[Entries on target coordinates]
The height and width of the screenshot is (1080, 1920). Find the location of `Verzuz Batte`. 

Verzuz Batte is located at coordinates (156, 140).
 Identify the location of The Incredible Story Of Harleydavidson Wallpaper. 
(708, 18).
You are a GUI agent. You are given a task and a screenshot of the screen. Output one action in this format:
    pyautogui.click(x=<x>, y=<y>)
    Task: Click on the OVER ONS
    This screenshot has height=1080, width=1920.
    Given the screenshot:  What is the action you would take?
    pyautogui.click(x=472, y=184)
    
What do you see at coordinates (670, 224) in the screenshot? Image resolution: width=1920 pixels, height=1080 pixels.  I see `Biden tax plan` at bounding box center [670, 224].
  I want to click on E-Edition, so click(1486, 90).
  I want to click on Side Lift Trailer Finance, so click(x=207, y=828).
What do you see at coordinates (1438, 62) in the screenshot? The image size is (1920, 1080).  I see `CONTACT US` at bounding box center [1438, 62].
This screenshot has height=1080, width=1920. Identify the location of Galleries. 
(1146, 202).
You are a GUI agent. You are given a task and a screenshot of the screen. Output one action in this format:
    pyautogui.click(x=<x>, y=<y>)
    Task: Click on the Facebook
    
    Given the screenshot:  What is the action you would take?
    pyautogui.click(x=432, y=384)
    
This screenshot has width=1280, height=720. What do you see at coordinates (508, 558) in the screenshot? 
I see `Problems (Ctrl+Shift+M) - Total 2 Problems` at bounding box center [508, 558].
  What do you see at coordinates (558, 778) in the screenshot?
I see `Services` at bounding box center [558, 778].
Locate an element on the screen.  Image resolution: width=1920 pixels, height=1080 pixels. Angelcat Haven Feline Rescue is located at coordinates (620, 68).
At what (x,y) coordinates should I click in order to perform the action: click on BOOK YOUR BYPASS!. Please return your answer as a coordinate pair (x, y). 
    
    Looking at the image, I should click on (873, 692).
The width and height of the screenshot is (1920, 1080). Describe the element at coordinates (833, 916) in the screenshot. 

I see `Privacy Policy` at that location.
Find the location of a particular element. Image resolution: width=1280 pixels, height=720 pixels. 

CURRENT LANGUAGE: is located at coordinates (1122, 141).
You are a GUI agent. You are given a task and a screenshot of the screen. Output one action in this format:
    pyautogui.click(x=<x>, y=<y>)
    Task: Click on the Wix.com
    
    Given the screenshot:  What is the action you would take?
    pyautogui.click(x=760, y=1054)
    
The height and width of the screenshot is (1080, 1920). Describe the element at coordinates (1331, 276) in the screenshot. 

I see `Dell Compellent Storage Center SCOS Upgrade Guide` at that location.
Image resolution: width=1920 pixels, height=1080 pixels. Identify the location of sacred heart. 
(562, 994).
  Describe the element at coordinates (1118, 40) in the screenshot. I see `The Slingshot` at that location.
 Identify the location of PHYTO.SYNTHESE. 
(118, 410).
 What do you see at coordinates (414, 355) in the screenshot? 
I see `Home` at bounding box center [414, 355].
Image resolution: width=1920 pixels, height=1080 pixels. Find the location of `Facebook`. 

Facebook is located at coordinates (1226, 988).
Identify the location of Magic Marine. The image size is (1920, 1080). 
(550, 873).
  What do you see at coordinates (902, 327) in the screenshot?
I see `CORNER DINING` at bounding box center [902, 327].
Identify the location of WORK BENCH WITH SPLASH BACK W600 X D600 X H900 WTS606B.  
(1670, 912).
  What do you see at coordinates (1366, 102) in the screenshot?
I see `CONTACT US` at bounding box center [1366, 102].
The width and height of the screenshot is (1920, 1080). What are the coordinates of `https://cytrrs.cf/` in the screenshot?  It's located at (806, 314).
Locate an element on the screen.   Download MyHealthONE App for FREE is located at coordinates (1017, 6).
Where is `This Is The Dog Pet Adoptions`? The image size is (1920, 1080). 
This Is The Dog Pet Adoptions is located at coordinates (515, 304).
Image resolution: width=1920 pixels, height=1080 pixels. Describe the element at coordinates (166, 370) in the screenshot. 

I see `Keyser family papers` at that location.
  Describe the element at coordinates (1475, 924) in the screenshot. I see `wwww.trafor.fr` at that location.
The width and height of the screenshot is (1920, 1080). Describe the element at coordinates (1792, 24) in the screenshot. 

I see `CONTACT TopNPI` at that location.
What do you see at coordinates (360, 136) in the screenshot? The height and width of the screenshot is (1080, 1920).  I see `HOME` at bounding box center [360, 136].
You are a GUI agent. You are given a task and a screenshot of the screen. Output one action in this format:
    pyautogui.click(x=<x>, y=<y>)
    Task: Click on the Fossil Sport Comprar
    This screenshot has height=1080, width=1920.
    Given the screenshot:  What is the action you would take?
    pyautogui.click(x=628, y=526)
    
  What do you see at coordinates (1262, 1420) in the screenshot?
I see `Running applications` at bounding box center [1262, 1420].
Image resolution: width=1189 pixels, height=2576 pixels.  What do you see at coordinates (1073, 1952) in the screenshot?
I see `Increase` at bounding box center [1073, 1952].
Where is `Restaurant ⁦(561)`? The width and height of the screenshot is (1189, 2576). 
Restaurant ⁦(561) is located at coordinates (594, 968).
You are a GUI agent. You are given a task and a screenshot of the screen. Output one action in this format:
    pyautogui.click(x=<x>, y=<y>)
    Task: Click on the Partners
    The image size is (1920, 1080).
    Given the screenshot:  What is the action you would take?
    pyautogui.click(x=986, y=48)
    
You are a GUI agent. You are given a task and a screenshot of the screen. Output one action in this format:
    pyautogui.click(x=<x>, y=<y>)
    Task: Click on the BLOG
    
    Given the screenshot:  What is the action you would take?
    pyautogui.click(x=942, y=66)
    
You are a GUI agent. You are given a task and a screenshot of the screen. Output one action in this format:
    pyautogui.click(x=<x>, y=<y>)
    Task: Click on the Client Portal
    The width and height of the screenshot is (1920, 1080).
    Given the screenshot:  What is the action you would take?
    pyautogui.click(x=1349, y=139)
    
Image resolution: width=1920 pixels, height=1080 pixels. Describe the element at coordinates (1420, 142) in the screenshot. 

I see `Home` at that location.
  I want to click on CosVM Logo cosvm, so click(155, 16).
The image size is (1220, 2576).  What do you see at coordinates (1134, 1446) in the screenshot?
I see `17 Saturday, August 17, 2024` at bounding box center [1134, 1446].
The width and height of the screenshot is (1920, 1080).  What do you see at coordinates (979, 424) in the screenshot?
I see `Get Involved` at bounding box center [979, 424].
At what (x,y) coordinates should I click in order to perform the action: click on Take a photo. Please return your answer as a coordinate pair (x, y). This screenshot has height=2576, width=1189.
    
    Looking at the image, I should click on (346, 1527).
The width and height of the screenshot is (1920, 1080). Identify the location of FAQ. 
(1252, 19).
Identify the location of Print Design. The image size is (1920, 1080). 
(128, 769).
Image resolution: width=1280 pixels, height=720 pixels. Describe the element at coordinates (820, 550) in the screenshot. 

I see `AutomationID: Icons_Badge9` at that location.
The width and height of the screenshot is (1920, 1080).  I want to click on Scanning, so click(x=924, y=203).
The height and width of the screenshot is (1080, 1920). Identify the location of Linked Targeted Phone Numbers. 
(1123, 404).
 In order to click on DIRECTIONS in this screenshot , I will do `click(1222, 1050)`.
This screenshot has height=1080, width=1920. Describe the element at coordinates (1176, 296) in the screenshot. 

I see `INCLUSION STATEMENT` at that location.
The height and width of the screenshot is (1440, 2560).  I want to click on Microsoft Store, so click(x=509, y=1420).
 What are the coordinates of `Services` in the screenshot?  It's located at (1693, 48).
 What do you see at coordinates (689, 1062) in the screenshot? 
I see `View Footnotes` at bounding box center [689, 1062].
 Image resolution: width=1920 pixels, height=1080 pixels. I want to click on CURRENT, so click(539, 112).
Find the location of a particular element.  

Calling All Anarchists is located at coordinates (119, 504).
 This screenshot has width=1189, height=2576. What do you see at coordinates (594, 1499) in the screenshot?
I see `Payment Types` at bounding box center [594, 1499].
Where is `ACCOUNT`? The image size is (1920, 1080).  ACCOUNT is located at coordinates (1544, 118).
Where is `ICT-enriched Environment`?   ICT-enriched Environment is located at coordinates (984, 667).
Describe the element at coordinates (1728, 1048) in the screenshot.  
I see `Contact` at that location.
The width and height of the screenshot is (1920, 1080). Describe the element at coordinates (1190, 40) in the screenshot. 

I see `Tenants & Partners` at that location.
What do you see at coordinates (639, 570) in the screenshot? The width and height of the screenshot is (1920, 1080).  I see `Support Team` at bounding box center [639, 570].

**Aim of the exercise**
Present the part of the data that opens with the line containing "Image resolution: width=1189" and closes with the line containing "Restaurant ⁦(561) is" as a Markdown table with the columns No. and Line. Give each nonblank line its own row.

**Written reply**
| No. | Line |
|---|---|
| 1 | Image resolution: width=1189 pixels, height=2576 pixels.  What do you see at coordinates (1073, 1952) in the screenshot? |
| 2 | I see `Increase` at bounding box center [1073, 1952]. |
| 3 | Where is `Restaurant ⁦(561)`? The width and height of the screenshot is (1189, 2576).  |
| 4 | Restaurant ⁦(561) is located at coordinates (594, 968). |